→ **Your goal**
Repeat the data below word for word.

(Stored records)
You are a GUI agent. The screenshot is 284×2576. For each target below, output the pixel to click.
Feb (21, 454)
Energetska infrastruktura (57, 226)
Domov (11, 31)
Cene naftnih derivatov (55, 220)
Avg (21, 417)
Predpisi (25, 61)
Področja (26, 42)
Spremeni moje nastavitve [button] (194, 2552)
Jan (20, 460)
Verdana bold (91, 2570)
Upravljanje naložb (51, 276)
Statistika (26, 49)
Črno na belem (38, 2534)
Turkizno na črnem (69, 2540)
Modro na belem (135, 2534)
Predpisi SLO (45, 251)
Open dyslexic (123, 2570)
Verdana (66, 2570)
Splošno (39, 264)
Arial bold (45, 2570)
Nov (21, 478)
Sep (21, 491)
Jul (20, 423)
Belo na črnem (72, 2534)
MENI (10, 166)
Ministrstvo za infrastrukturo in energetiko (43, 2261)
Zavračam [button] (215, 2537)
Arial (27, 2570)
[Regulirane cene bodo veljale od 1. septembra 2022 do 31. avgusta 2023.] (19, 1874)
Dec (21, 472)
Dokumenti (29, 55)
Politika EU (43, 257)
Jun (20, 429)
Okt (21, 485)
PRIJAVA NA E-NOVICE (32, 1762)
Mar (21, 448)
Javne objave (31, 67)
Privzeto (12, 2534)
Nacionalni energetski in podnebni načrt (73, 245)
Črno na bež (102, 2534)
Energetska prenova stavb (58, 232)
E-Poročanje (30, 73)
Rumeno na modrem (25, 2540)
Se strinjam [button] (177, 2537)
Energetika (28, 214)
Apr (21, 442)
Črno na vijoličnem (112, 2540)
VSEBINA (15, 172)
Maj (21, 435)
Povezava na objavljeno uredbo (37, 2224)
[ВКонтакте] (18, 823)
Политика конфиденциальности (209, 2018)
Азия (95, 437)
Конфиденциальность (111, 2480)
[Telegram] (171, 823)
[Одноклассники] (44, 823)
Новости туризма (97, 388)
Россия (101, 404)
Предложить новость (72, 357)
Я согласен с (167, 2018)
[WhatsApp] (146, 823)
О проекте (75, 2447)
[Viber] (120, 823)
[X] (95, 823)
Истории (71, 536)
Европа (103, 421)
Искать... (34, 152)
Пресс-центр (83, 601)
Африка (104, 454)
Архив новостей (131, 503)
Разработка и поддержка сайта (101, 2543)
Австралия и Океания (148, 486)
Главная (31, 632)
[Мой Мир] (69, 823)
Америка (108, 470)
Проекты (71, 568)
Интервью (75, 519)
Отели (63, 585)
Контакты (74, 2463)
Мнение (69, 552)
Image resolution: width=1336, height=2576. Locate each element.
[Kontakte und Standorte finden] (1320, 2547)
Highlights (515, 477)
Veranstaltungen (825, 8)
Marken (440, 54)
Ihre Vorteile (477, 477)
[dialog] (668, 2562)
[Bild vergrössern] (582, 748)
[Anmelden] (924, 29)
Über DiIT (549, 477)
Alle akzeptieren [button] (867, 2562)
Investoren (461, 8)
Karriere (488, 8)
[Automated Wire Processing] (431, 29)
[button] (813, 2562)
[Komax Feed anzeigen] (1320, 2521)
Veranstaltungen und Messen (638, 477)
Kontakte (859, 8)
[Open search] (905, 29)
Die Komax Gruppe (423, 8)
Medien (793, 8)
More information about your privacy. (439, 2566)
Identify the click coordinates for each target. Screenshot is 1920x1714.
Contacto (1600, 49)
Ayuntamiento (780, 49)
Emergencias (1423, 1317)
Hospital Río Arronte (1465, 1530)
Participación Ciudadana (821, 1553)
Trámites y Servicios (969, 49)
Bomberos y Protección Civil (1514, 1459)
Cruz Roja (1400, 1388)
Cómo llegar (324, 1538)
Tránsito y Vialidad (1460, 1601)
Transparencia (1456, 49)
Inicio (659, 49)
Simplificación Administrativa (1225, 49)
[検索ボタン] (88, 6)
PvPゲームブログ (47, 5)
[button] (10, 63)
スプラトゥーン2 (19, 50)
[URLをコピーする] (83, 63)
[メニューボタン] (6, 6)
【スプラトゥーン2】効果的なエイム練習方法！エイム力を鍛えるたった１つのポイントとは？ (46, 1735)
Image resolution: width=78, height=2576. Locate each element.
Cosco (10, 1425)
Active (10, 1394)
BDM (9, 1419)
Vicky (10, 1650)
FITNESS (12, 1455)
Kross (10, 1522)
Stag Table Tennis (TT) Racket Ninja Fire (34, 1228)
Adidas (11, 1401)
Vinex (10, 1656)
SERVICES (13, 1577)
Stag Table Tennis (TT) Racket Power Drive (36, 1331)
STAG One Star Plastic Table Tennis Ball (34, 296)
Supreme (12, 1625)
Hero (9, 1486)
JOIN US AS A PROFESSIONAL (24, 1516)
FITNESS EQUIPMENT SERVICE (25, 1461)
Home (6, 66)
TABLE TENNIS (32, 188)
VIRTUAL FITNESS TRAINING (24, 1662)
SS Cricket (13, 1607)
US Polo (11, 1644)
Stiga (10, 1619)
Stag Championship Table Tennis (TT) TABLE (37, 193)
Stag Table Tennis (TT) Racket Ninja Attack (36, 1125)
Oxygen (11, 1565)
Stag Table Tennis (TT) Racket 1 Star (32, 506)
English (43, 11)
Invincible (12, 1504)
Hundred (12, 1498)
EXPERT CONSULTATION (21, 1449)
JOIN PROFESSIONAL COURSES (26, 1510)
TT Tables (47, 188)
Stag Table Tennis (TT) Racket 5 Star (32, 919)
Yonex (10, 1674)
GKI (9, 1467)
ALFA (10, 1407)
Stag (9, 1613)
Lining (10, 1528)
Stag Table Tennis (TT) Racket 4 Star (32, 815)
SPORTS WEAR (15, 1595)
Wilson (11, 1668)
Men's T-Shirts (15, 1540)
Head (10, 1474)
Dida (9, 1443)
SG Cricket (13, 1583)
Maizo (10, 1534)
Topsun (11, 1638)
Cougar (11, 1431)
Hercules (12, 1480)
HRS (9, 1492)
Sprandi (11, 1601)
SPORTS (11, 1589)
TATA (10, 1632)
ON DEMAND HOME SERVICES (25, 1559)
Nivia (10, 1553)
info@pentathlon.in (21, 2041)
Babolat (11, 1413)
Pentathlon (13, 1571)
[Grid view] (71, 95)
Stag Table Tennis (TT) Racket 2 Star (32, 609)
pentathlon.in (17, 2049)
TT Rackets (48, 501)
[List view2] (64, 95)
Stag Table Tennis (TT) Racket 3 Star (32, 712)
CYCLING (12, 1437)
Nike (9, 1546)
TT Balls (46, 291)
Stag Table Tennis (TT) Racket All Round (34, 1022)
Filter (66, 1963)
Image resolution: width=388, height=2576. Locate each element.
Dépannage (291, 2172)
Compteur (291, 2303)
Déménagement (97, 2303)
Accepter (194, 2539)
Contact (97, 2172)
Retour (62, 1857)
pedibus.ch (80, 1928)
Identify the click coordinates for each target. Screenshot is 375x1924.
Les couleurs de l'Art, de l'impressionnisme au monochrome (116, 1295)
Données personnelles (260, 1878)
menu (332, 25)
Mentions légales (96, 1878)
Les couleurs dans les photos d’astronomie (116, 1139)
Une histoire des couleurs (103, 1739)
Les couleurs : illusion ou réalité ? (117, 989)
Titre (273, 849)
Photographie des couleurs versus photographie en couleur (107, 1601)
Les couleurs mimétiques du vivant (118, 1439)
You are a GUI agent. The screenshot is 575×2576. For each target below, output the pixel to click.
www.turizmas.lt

→ **Finished task**
You are a GUI agent. The screenshot is 284×2576. For each target below, output the pixel to click.
Feb (21, 454)
Energetska infrastruktura (57, 226)
Domov (11, 31)
Cene naftnih derivatov (55, 220)
Avg (21, 417)
Predpisi (25, 61)
Področja (26, 42)
Spremeni moje nastavitve [button] (194, 2552)
Jan (20, 460)
Verdana bold (91, 2570)
Upravljanje naložb (51, 276)
Statistika (26, 49)
Črno na belem (38, 2534)
Turkizno na črnem (69, 2540)
Modro na belem (135, 2534)
Predpisi SLO (45, 251)
Open dyslexic (123, 2570)
Verdana (66, 2570)
Splošno (39, 264)
Arial bold (45, 2570)
Nov (21, 478)
Sep (21, 491)
Jul (20, 423)
Belo na črnem (72, 2534)
MENI (10, 166)
Ministrstvo za infrastrukturo in energetiko (43, 2261)
Zavračam [button] (215, 2537)
Arial (27, 2570)
[Regulirane cene bodo veljale od 1. septembra 2022 do 31. avgusta 2023.] (19, 1874)
Dec (21, 472)
Dokumenti (29, 55)
Politika EU (43, 257)
Jun (20, 429)
Okt (21, 485)
PRIJAVA NA E-NOVICE (32, 1762)
Mar (21, 448)
Javne objave (31, 67)
Privzeto (12, 2534)
Nacionalni energetski in podnebni načrt (73, 245)
Črno na bež (102, 2534)
Energetska prenova stavb (58, 232)
E-Poročanje (30, 73)
Rumeno na modrem (25, 2540)
Se strinjam [button] (177, 2537)
Energetika (28, 214)
Apr (21, 442)
Črno na vijoličnem (112, 2540)
VSEBINA (15, 172)
Maj (21, 435)
Povezava na objavljeno uredbo (37, 2224)
[ВКонтакте] (18, 823)
Политика конфиденциальности (209, 2018)
Азия (95, 437)
Конфиденциальность (111, 2480)
[Telegram] (171, 823)
[Одноклассники] (44, 823)
Новости туризма (97, 388)
Россия (101, 404)
Предложить новость (72, 357)
Я согласен с (167, 2018)
[WhatsApp] (146, 823)
О проекте (75, 2447)
[Viber] (120, 823)
[X] (95, 823)
Истории (71, 536)
Европа (103, 421)
Искать... (34, 152)
Пресс-центр (83, 601)
Африка (104, 454)
Архив новостей (131, 503)
Разработка и поддержка сайта (101, 2543)
Австралия и Океания (148, 486)
Главная (31, 632)
[Мой Мир] (69, 823)
Америка (108, 470)
Проекты (71, 568)
Интервью (75, 519)
Отели (63, 585)
Контакты (74, 2463)
Мнение (69, 552)
Image resolution: width=1336, height=2576. Locate each element.
[Kontakte und Standorte finden] (1320, 2547)
Highlights (515, 477)
Veranstaltungen (825, 8)
Marken (440, 54)
Ihre Vorteile (477, 477)
[dialog] (668, 2562)
[Bild vergrössern] (582, 748)
[Anmelden] (924, 29)
Über DiIT (549, 477)
Alle akzeptieren [button] (867, 2562)
Investoren (461, 8)
Karriere (488, 8)
[Automated Wire Processing] (431, 29)
[button] (813, 2562)
[Komax Feed anzeigen] (1320, 2521)
Veranstaltungen und Messen (638, 477)
Kontakte (859, 8)
[Open search] (905, 29)
Die Komax Gruppe (423, 8)
Medien (793, 8)
More information about your privacy. (439, 2566)
Identify the click coordinates for each target. Screenshot is 1920x1714.
Contacto (1600, 49)
Ayuntamiento (780, 49)
Emergencias (1423, 1317)
Hospital Río Arronte (1465, 1530)
Participación Ciudadana (821, 1553)
Trámites y Servicios (969, 49)
Bomberos y Protección Civil (1514, 1459)
Cruz Roja (1400, 1388)
Cómo llegar (324, 1538)
Tránsito y Vialidad (1460, 1601)
Transparencia (1456, 49)
Inicio (659, 49)
Simplificación Administrativa (1225, 49)
[検索ボタン] (88, 6)
PvPゲームブログ (47, 5)
[button] (10, 63)
スプラトゥーン2 (19, 50)
[URLをコピーする] (83, 63)
[メニューボタン] (6, 6)
【スプラトゥーン2】効果的なエイム練習方法！エイム力を鍛えるたった１つのポイントとは？ (46, 1735)
Image resolution: width=78, height=2576. Locate each element.
Cosco (10, 1425)
Active (10, 1394)
BDM (9, 1419)
Vicky (10, 1650)
FITNESS (12, 1455)
Kross (10, 1522)
Stag Table Tennis (TT) Racket Ninja Fire (34, 1228)
Adidas (11, 1401)
Vinex (10, 1656)
SERVICES (13, 1577)
Stag Table Tennis (TT) Racket Power Drive (36, 1331)
STAG One Star Plastic Table Tennis Ball (34, 296)
Supreme (12, 1625)
Hero (9, 1486)
JOIN US AS A PROFESSIONAL (24, 1516)
FITNESS EQUIPMENT SERVICE (25, 1461)
Home (6, 66)
TABLE TENNIS (32, 188)
VIRTUAL FITNESS TRAINING (24, 1662)
SS Cricket (13, 1607)
US Polo (11, 1644)
Stiga (10, 1619)
Stag Championship Table Tennis (TT) TABLE (37, 193)
Stag Table Tennis (TT) Racket Ninja Attack (36, 1125)
Oxygen (11, 1565)
Stag Table Tennis (TT) Racket 1 Star (32, 506)
English (43, 11)
Invincible (12, 1504)
Hundred (12, 1498)
EXPERT CONSULTATION (21, 1449)
JOIN PROFESSIONAL COURSES (26, 1510)
TT Tables (47, 188)
Stag Table Tennis (TT) Racket 5 Star (32, 919)
Yonex (10, 1674)
GKI (9, 1467)
ALFA (10, 1407)
Stag (9, 1613)
Lining (10, 1528)
Stag Table Tennis (TT) Racket 4 Star (32, 815)
SPORTS WEAR (15, 1595)
Wilson (11, 1668)
Men's T-Shirts (15, 1540)
Head (10, 1474)
Dida (9, 1443)
SG Cricket (13, 1583)
Maizo (10, 1534)
Topsun (11, 1638)
Cougar (11, 1431)
Hercules (12, 1480)
HRS (9, 1492)
Sprandi (11, 1601)
SPORTS (11, 1589)
TATA (10, 1632)
ON DEMAND HOME SERVICES (25, 1559)
Nivia (10, 1553)
info@pentathlon.in (21, 2041)
Babolat (11, 1413)
Pentathlon (13, 1571)
[Grid view] (71, 95)
Stag Table Tennis (TT) Racket 2 Star (32, 609)
pentathlon.in (17, 2049)
TT Rackets (48, 501)
[List view2] (64, 95)
Stag Table Tennis (TT) Racket 3 Star (32, 712)
CYCLING (12, 1437)
Nike (9, 1546)
TT Balls (46, 291)
Stag Table Tennis (TT) Racket All Round (34, 1022)
Filter (66, 1963)
Image resolution: width=388, height=2576. Locate each element.
Dépannage (291, 2172)
Compteur (291, 2303)
Déménagement (97, 2303)
Accepter (194, 2539)
Contact (97, 2172)
Retour (62, 1857)
pedibus.ch (80, 1928)
Identify the click coordinates for each target. Screenshot is 375x1924.
Les couleurs de l'Art, de l'impressionnisme au monochrome (116, 1295)
Données personnelles (260, 1878)
menu (332, 25)
Mentions légales (96, 1878)
Les couleurs dans les photos d’astronomie (116, 1139)
Une histoire des couleurs (103, 1739)
Les couleurs : illusion ou réalité ? (117, 989)
Titre (273, 849)
Photographie des couleurs versus photographie en couleur (107, 1601)
Les couleurs mimétiques du vivant (118, 1439)
You are a GUI agent. The screenshot is 575×2576. For each target below, output the pixel to click.
www.turizmas.lt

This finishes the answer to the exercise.